All of us are filled with longing at one time or another…for a partner, for a connection with the divine, or even for a very good meal. In my case it’s always been the longing to understand the meaning behind things, which led me to a double profession, first as a mainstream journalist and later as a teacher and writer. In pursuit of truth, I delved and questioned and ferreted around for answers to everything that I couldn’t quite figure out
At last there came a time when I realized that there were depths I could never get to the bottom of, and heights I would never reach. Yet the inner pursuer continued to hunt everywhere for answers, and even began to attack me, resenting my inability to get what I wanted.
That raised the question, who in me resents not “getting it?” I’ll often see something out of the corner of my mind’s eye, a manifestation of what’s going on inside or outside me. In fact, there’s information everywhere when you keep mind and heart open. It’s reflected in dreams, in efforts at painting, in affirmations and assumptions, and in a variety of personal blunders. And someone inside looks on all this activity and asks: “What in heaven’s name is going on here?”
Dreams can be terrifying, or quite the opposite, heart-easing. Some of my paintings are quite beautiful and that pleases me. Others seem like repetitions of the same old stuff as before. The usual frustration rises whenever I’m faced with an unknown world that expresses itself through me or to me, even though I know it is trying to communicate. Why can’t I hear the message, demand an explanation, or finally, as a last resort, acknowledge: “I don’t understand.”
I’m unavailable. That’s the word for it. The critical person in pursuit of answers can’t understand. Perhaps my ability to comprehend has gone on vacation. Or maybe I need to learn a new language. What’s hardest to fathom is that even in the best conditions, for example sometimes when I walk in the park thinking, “Here I am at last!” nothing changes. How I long to absorb the message of the trees, to expand with the open landscape and be refreshed. That’s why I came here, in search of a quiet mind, but thoughts burble on.

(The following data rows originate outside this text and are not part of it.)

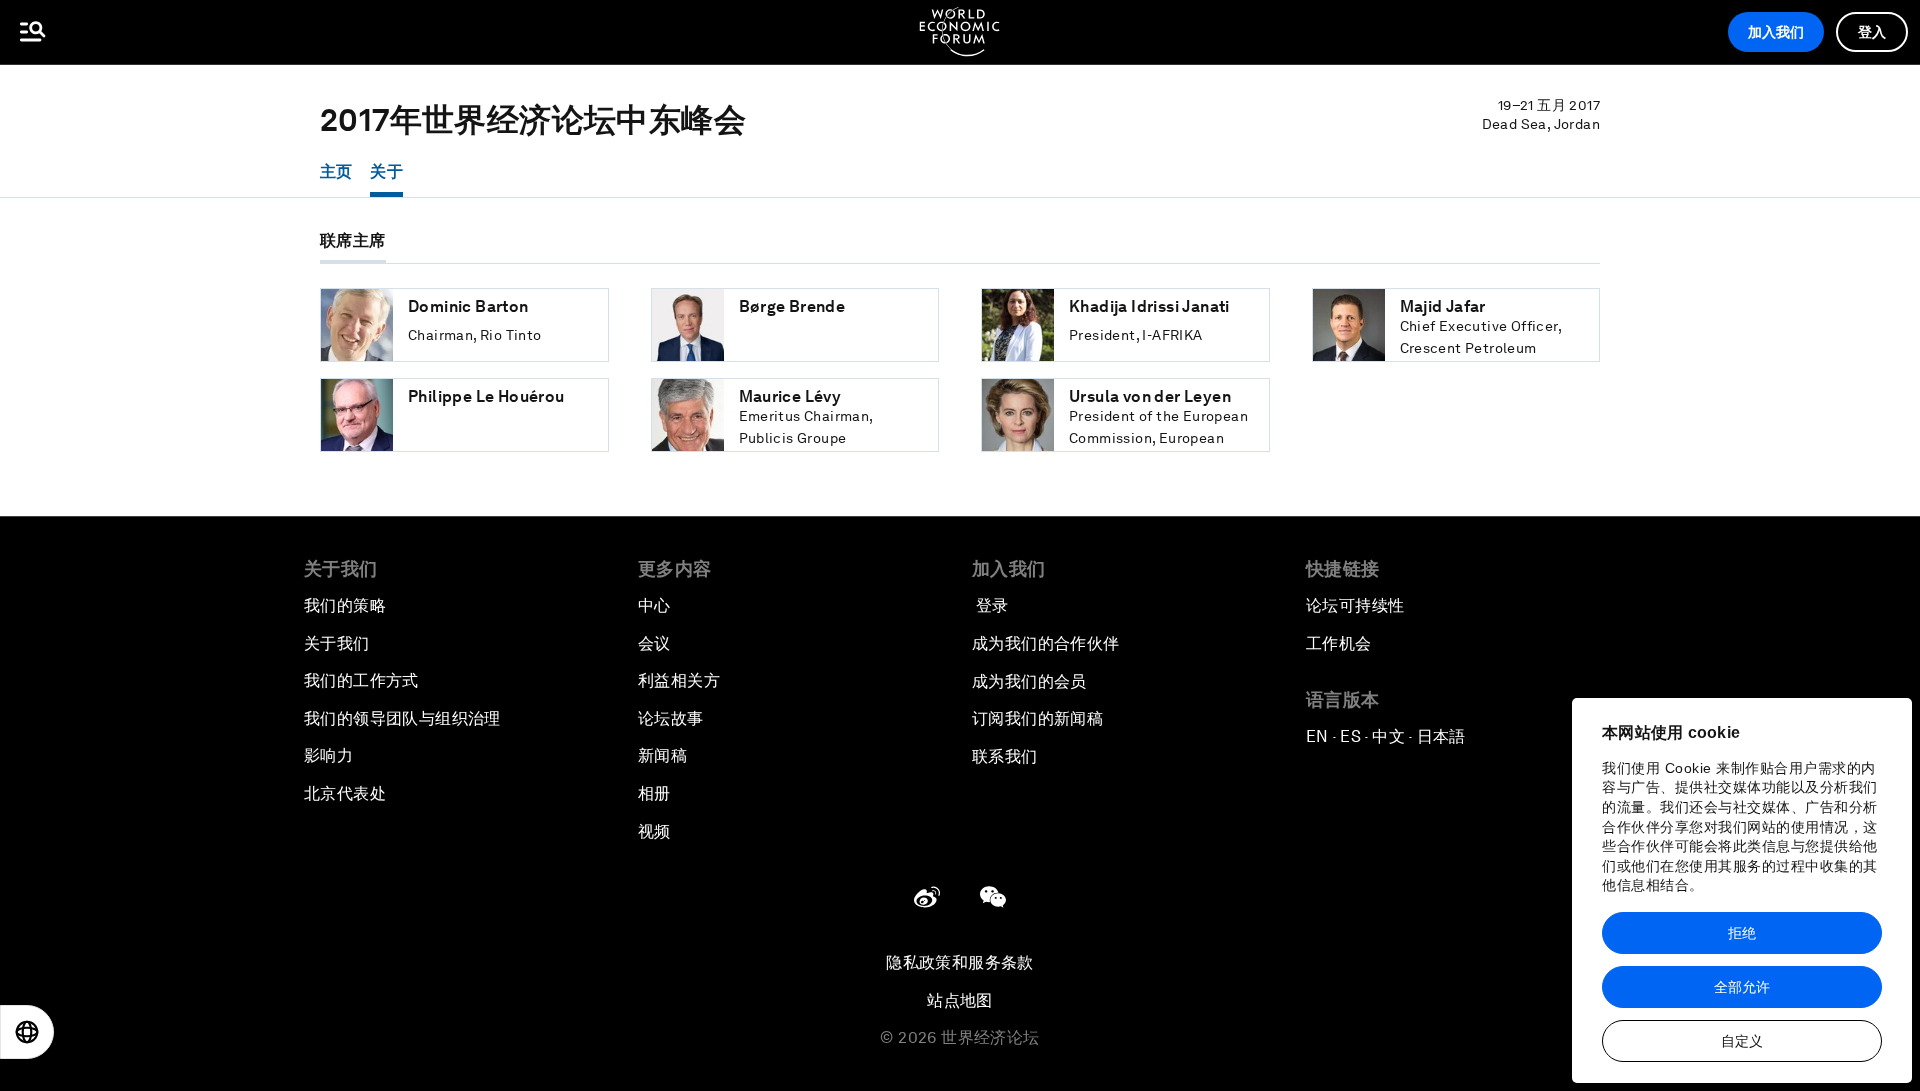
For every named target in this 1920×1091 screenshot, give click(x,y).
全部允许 (1742, 987)
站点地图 (960, 1000)
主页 (336, 171)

Or when something bad happens to someone good and it’s incomprehensible why. I look. I listen. But what I seek to understand is beyond my grasp. In such a moment I am face to face with how I want things to be, and what I lack. Finally, not without regret, I let go of the need to understand the mystery, and release my longing in the name of a modicum of inner peace. Suddenly, as I give up this frustrated longing to understand, peace descends like the gentle rain of heaven. I am here, now. Even as the mystery deepens, I ask for nothing.